── SOURCE MATERIAL ──

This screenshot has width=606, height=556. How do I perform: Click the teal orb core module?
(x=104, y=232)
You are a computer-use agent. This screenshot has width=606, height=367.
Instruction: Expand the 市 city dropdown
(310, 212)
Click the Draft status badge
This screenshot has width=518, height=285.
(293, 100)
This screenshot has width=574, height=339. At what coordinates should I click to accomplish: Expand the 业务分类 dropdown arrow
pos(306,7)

───

TASK TO COMPLETE: Output every record above, exactly as written.

TASK RESULT:
This screenshot has width=606, height=556. How do I perform: Click the teal orb core module?
(x=104, y=232)
You are a computer-use agent. This screenshot has width=606, height=367.
Instruction: Expand the 市 city dropdown
(310, 212)
Click the Draft status badge
This screenshot has width=518, height=285.
(293, 100)
This screenshot has width=574, height=339. At what coordinates should I click to accomplish: Expand the 业务分类 dropdown arrow
pos(306,7)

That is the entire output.